Cooper (age 7): Cooper helps me to get in touch with my emotions. All of them. He is my most tender (asked me this morning if he could bring a treat to his Speech teacher because her husband died). He is my most hilarious. He has the strongest sense of injustice and also great courage. I think one of my proudest moments the whole year was watching him the second day of swimming lessons as he, absolutely terrified the day before, walked to the pool with his chest out, trusting that God would help him. This year Cooper also created emotions I didn’t know I had as I watched him tear it up on the baseball field. I used to hate sports. What was I thinking? Enter—Intensity!
Macy (age 5): Macy proves to me that children are born to certain parents for certain reasons. I get her, but can also see so much of Mark’s social side shining through. She also proves that children come with their own ready-made personalities. She has a large one and it has been fun and challenging and rewarding to help her channel some of that intelligence and passion (we call it extra vinegar) for life. Macy also treasures the girly side of things, which is so fun for me and provides huge balance to our rowdy household.

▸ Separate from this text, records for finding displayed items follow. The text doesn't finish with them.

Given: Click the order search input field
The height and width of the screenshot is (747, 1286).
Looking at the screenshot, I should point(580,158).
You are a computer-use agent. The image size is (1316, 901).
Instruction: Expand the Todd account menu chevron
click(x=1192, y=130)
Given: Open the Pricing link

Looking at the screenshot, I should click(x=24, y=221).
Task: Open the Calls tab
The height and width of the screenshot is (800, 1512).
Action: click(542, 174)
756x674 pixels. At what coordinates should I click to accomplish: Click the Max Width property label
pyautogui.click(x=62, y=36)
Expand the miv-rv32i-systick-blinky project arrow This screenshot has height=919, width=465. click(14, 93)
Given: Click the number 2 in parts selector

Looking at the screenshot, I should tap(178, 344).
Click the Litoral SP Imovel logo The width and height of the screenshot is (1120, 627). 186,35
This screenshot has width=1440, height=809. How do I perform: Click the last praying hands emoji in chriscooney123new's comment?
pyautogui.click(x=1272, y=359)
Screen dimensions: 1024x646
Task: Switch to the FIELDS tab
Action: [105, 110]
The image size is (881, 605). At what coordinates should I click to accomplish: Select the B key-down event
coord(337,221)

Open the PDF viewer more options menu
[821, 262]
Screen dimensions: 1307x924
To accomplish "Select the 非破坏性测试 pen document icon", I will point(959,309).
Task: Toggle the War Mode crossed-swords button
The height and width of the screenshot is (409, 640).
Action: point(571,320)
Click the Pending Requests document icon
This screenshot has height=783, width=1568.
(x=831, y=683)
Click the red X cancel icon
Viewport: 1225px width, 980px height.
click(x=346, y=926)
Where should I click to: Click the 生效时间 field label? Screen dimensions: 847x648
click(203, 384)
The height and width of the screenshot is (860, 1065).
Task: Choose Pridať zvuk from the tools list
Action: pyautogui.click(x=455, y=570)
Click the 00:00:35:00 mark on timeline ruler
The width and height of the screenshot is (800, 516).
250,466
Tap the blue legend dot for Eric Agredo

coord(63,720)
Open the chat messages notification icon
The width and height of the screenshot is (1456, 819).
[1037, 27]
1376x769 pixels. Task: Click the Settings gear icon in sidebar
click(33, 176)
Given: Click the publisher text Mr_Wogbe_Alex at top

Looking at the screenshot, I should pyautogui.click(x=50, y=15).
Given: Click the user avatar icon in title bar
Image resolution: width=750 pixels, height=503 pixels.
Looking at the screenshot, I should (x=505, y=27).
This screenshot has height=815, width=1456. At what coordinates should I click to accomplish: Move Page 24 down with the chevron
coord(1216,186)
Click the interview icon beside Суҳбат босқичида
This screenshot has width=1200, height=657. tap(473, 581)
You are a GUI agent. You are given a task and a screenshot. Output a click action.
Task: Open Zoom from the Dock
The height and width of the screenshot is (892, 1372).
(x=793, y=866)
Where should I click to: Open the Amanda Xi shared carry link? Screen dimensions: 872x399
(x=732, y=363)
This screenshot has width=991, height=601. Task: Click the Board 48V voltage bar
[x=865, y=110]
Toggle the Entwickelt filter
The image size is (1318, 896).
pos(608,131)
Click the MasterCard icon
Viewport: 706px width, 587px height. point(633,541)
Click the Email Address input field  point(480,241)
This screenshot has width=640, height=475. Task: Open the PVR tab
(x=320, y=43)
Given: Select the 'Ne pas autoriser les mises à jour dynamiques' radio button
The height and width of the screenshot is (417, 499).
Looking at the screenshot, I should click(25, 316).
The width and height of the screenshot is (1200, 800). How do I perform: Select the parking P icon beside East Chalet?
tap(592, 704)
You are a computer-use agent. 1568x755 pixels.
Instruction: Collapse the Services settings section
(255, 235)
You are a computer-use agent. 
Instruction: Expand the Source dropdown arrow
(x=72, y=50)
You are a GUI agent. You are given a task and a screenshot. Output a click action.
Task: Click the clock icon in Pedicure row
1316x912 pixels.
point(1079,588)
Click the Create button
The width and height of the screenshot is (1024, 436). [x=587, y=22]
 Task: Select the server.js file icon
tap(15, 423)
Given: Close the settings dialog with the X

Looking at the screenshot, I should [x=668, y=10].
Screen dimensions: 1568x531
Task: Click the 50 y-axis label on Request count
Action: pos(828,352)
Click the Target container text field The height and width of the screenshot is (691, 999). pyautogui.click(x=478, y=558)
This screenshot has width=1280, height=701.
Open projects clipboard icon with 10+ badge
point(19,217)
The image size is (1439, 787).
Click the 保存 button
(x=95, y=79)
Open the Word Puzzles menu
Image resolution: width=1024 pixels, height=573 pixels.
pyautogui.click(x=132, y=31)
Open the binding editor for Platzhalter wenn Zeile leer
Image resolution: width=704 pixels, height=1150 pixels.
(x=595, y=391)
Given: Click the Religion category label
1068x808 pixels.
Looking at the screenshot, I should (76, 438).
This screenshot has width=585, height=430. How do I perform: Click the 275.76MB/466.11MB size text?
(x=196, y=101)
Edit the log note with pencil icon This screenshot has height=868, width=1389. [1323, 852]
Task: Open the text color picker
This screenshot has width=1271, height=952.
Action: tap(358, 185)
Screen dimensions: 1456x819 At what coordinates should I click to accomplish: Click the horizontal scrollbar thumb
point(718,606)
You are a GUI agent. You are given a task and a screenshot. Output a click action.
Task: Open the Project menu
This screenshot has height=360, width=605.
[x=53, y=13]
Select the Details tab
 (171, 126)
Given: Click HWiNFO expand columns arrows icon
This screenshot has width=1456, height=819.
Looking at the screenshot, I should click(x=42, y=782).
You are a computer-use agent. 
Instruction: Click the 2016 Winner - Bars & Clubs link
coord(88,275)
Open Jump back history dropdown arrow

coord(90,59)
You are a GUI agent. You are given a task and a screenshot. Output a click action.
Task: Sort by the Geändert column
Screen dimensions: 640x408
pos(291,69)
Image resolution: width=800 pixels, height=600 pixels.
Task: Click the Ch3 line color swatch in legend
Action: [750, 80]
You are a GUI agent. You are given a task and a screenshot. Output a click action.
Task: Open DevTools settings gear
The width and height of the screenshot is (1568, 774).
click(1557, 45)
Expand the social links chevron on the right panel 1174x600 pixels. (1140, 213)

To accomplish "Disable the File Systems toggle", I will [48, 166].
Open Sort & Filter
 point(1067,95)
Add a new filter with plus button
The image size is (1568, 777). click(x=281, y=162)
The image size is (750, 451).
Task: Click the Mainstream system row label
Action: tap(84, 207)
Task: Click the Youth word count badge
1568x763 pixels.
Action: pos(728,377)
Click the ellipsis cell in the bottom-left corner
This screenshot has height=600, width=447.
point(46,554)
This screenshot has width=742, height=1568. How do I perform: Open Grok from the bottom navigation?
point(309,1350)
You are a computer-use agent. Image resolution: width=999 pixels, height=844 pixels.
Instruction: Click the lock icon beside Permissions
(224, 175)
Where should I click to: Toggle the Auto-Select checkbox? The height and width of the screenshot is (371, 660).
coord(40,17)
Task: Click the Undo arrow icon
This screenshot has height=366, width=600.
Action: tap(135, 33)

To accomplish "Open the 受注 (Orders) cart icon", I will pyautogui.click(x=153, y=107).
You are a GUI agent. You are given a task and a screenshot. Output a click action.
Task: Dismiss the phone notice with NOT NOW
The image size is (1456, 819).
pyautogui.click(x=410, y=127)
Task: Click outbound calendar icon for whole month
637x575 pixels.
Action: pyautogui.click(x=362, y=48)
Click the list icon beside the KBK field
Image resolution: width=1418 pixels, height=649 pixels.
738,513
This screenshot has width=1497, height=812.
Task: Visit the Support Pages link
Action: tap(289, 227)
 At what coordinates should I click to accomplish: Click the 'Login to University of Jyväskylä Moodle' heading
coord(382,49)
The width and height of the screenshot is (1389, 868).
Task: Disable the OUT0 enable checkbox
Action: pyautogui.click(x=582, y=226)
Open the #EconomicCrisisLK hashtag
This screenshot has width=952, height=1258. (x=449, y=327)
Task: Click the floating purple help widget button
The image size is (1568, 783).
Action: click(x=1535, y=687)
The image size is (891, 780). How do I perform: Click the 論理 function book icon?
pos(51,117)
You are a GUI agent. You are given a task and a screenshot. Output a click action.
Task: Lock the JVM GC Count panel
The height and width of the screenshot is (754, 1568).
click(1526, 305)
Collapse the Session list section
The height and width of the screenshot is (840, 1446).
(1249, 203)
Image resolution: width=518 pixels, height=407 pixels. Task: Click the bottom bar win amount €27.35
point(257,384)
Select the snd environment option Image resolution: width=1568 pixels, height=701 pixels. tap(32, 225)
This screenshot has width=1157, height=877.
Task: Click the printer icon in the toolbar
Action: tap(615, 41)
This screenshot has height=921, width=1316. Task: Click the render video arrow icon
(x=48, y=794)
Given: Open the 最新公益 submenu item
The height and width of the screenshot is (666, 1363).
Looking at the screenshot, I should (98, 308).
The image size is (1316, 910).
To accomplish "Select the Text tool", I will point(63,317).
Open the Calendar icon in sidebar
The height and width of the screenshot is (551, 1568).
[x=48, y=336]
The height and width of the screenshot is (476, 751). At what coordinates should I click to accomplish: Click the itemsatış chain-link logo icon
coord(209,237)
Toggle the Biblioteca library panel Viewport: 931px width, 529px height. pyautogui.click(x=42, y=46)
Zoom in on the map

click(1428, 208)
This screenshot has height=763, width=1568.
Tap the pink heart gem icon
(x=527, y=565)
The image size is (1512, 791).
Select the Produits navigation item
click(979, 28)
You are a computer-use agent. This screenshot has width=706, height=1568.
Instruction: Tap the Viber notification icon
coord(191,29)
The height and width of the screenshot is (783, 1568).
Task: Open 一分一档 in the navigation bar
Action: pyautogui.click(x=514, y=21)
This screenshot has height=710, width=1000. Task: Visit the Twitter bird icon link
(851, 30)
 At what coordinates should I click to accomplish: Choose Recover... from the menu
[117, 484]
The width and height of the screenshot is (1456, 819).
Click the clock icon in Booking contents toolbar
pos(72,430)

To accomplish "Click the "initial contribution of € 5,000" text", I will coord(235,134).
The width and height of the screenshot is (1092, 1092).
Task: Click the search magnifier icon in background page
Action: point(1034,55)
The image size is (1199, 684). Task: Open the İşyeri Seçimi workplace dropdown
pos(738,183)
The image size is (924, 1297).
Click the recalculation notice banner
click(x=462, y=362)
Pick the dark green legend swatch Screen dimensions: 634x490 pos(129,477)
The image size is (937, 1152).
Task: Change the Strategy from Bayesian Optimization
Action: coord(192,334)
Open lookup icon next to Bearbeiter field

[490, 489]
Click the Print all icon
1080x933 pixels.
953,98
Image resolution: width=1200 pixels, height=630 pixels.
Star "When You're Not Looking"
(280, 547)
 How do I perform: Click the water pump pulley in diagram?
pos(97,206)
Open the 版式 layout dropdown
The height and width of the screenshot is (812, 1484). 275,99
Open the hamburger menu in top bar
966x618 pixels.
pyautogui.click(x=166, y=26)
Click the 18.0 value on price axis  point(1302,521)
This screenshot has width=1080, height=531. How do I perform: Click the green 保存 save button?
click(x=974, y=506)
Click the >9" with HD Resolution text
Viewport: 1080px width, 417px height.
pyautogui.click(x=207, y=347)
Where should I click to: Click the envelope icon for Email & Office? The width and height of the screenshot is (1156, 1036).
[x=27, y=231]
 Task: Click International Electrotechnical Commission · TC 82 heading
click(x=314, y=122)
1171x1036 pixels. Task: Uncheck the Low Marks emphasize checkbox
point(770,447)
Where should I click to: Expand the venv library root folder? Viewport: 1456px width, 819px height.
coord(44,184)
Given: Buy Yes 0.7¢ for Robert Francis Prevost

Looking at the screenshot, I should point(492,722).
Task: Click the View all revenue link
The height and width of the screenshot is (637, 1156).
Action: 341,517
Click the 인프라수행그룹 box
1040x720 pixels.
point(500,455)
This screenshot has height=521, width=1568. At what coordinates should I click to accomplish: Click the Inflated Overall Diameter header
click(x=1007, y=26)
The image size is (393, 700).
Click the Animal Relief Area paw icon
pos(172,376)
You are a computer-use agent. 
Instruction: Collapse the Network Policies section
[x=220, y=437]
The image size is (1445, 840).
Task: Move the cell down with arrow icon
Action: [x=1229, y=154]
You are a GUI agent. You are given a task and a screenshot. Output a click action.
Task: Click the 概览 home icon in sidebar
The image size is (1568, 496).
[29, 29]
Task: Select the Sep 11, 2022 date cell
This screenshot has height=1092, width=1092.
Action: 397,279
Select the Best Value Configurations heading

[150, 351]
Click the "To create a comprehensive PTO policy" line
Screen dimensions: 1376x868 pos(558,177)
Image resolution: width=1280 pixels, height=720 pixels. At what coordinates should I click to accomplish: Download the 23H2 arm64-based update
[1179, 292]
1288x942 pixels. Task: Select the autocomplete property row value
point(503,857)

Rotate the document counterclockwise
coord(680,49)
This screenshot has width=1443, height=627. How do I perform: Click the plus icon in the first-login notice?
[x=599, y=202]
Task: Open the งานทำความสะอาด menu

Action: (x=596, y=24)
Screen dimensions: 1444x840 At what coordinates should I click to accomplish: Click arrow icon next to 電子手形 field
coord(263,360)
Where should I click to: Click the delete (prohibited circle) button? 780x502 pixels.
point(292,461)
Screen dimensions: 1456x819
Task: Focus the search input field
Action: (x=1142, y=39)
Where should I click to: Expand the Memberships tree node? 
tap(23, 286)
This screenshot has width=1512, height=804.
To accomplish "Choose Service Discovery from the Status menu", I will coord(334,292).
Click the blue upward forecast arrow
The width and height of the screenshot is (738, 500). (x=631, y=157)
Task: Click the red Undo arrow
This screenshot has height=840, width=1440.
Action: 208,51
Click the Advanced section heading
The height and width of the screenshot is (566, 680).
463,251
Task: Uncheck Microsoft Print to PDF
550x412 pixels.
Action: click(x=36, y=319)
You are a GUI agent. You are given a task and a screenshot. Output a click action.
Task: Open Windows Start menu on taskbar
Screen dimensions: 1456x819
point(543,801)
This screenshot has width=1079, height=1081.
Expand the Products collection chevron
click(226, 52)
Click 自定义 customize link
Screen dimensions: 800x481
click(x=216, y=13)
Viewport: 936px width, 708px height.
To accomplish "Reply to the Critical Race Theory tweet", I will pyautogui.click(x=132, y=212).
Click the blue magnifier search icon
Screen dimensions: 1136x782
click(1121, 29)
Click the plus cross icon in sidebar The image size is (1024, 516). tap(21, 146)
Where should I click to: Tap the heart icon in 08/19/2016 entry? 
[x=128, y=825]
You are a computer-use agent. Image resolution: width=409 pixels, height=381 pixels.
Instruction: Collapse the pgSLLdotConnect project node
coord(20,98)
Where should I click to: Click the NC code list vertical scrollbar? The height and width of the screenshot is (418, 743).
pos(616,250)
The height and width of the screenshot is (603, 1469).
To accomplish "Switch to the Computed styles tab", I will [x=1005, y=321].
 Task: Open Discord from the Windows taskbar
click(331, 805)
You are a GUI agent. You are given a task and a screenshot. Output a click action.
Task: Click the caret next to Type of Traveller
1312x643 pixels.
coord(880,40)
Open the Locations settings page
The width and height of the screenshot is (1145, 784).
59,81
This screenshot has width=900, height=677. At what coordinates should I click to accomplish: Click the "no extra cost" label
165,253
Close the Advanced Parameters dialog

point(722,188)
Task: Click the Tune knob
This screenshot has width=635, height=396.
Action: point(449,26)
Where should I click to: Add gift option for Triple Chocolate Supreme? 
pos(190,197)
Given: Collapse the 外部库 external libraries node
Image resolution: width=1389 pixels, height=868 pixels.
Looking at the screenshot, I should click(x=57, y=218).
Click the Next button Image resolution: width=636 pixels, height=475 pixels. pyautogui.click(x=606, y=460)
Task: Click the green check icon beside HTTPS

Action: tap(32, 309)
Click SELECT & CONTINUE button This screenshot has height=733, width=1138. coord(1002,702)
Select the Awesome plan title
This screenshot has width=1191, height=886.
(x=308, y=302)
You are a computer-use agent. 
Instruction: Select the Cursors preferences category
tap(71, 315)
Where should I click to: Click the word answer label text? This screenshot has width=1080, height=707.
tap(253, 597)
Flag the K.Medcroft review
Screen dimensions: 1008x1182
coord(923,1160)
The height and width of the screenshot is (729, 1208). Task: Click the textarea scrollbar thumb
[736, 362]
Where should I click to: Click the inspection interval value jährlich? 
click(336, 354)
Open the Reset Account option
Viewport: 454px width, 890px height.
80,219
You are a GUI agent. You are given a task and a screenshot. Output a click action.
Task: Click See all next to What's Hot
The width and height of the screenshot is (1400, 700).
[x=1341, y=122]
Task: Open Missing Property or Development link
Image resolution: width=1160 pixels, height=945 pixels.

Luke (age 2): We have already learned so, so much from the medical difficulties and mortal questions surrounding Luke’s birth, (I seriously think about those lessons every day and thank the Lord for the lessons and also for the happy outcome), that now we just get to enjoy him--and enjoy him we do. I honestly think that little ones are so necessary to have around because they just bring such a deep love and instant happiness into the home, scribbled walls and all, and it affects every member of the household. Luke I’m sure you have much more to teach us.
Mark (don’t think he wants his age posted): It’s hard to narrow this down for a spouse because they affect so much of who you are, but I think that this year at least, Mark has helped me focus on trying to figure out what the Lord wants for our family, and then to go ahead and do it AND be happy with it. As the song goes, “Lead kindly light…one step enough for me.” He changed companies twice this year, one time a week before we were about to purchase a home, and finally we feel really good about where he is working and where we are. Mark also echoes my challenge—he spends a lot of his time ministering to members of our church and I know that he has expressed several times this year that he knows that certain people have come into his life for special reasons.
I hope you know that you are on our list of “certain people”. We think of you fondly and consider the ways you have enriched our lives. We are thankful to have the family and friends that we do and are especially thankful for Him this Christmas season.